BlackRock is a strong advocate for equal voting rights for all shareholders. However, we disagree with index providers’ recent decisions to exclude certain companies from broad market indices due to governance concerns. Those decisions could limit our index-based clients’ access to the investable universe of public companies and deprive them of opportunities for returns.

Policymakers, not index providers, should set equity investing and corporate governance standards. BlackRock supports the creation of regulatory regimes that increase financial market transparency, protect investors, and facilitate responsible growth of capital markets.

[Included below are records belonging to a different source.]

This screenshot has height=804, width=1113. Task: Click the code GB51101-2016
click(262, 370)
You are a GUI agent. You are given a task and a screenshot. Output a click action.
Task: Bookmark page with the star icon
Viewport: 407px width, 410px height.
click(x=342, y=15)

While we understand entrepreneurs’ desire to maintain control of their company following an initial public offering, we believe that shareholders should have a say in critical decisions. Short of regulatory changes or revised listing standards related to capital structures and proxy voting rights, BlackRock believes that companies should receive shareholder approval of their capital structure on a periodic basis via a management proposal on the company’s proxy. As part of the proposal, the board should explain why the current capital structure is best for the company and its shareholders. The proposal should give shareholders the opportunity to affirm the current structure or convert it to a one share, one vote framework. Boards should approach this undertaking with an appreciation of their business cycle and long-term value creation. As such, the management proposal should disclose the frequency over which this issue would be voted on by shareholders, potentially between every five to ten years.

For companies with dual or multi-class capital structures, we also believe that companies should equalize shareholder voting rights on key proxy decisions where conflicts might be present, such as executive pay or related-party transactions.

We look forward to driving the policy debate around voting rights towards a solution that provides appropriate accountability to investors while also encouraging capital formation and opportunities for long-term value creation that will benefit our clients.

Additional Information:

We believe index providers should make every effort to reflect the investable marketplace in the broad benchmark indices they produce. In our view, benchmark indices should be as expansive and diverse as the underlying industries and economies whose performance they seek to capture. This inclusive approach better facilitates investors’ using benchmark indices and aligns with the diversity of public equity investors’ objectives.

At the same time, index providers should offer a range of bespoke indices, some of which may include or exclude certain securities across a variety of financial characteristics and/or environmental, social and governance factors, thus allowing investors to reflect their individual preferences.